Filmmaker Victor Fraga has documented the manner the corporate media in Brazil undermined the democratic course of by falsely attacking the left and paving the manner for the far proper. Much the similar course of may be seen in the UK.
The UK premiere of Fraga’s documentary, The Coup d´État Factory, takes place on Sunday 29 May at the BFI in London.
Video transcript
My first characteristic The Coup d’Etat Factory is a documentary about faux information and media bias in Brazil, drawing pertinent parallels to the remainder of Latin America and the UK.
We’ve seen the large media almost destroy Brazilian democracy. The media in Brazil has a historical past of mendacity and manipulating, and for a hundred years it has been staging coup d’etats.
In 2016 it staged a parliamentary coup d’etat. In 2018. It performed a pivotal function in the political imprisonment of Lula, paving the manner for the election of Bolsonaro. Lula is the hottest president in the historical past of Brazil, and he was set to win the elections in the first spherical in 2018. The media weren’t very pleased with a left-wing authorities that had gained 4 consecutive elections, thereby they helped to stage a very cautious Lawfare marketing campaign.
What is a lawfare marketing campaign? A Lawfare marketing campaign is while you weaponise the justice system is while you body somebody for wrongdoing, for crimes which they didn’t commit. So they put Lula in jail they usually elected Bolsonaro which is one in every of the most reactionary heads of state in the world. He’s a neo fascist president, somebody who brazenly advocates torture, dictatorship, who is who is very vocal and overtly racist, misogynistic, homophobic. So all of the worst qualities you’ll be able to consider.
Read on…
Support us and go ad-free
So the media created this monster by destroying the democratic establishments in Brazil, by poisoning the inhabitants in opposition to the left, by always repeating the C phrase, corruption corruption, corruption, corruption, and due to this fact convincing those that the left-wing, significantly the Worker’s Party of Brazil, is a felony organisation and creating a literal tradition of hate. Brazil received to a level the place you couldn’t put on pink on the streets. You could be thought of a communist. This could sound excessive, it is correct, and the media is liable for creating that tradition of hate.
That media bias we’re speaking about is not confined to Brazil by any means.

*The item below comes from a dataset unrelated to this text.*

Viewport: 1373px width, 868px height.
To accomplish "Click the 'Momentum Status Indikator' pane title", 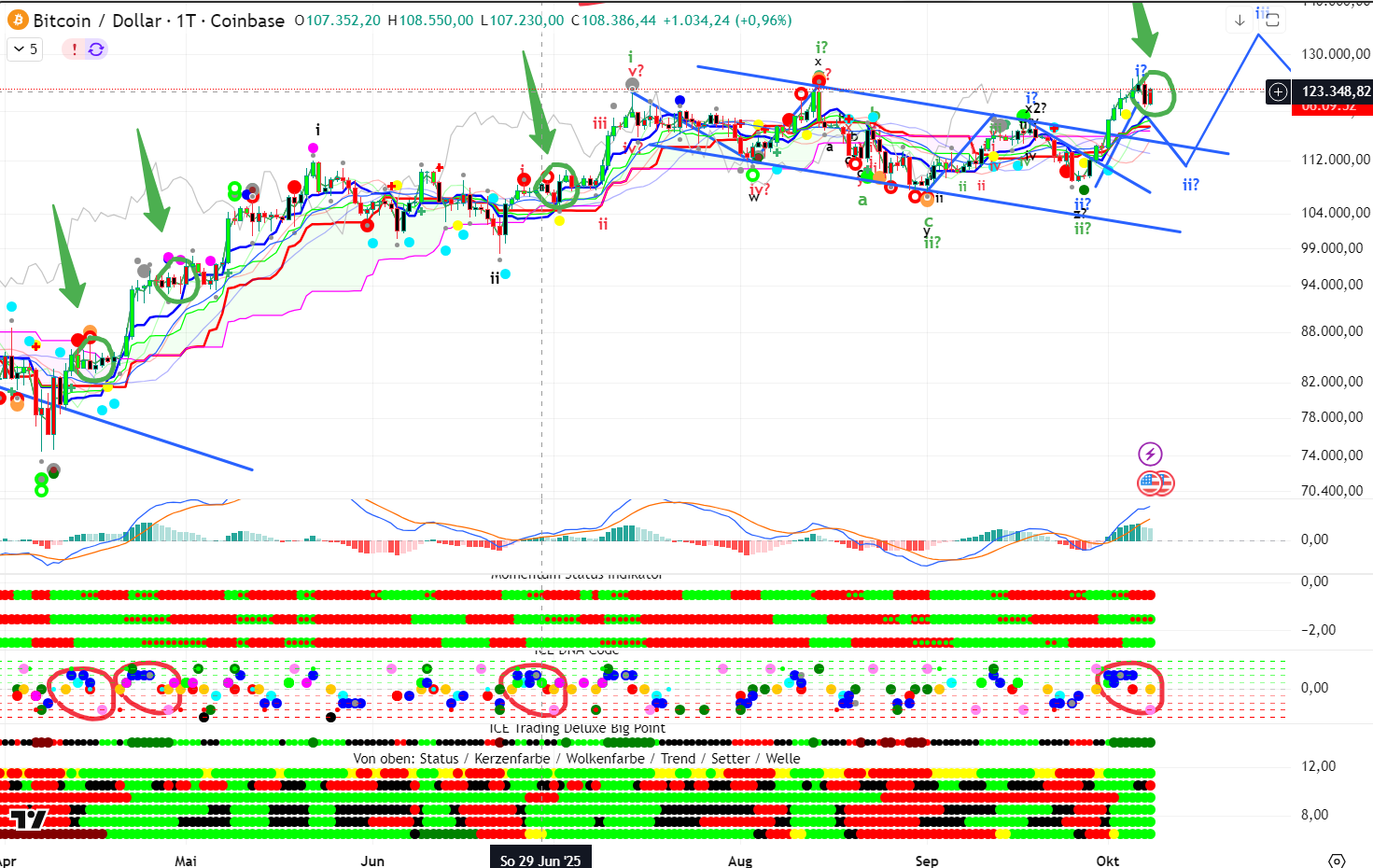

We have seen parallels in different components of Latin America, which is one thing my movie discusses as nicely, and now we have seen very pertinent parallels in the UK, significantly the manner the media portrayed Jeremy Corbyn as an extremist, as a far-left chief with Russian inclination, somebody who was anti-patriotic and so forth. Sadly what’s occurring in Brazil is not unique, is not confined to what we like to assume as the growing world.
So the movie in the end raises a lot of questions on media stability. What ought to we actually implement media balanced laws, or may that backfire? I imply, ah, the media are actually, actually intrinsically in opposition to the left. And what can we do so as to cease historical past from repeating itself? We’ve seen coup d’etats in Brazil and in just about each Latin American nation in the previous hundred years, at all times enthusiastically supported by the media who is nearly invariably owned by billionaires, and in addition with the tacit assist from the United States.
We should assist impartial media akin to The Canary, as a result of these are the voices that aren’t regurgitating what the institution and what billionaires have to say.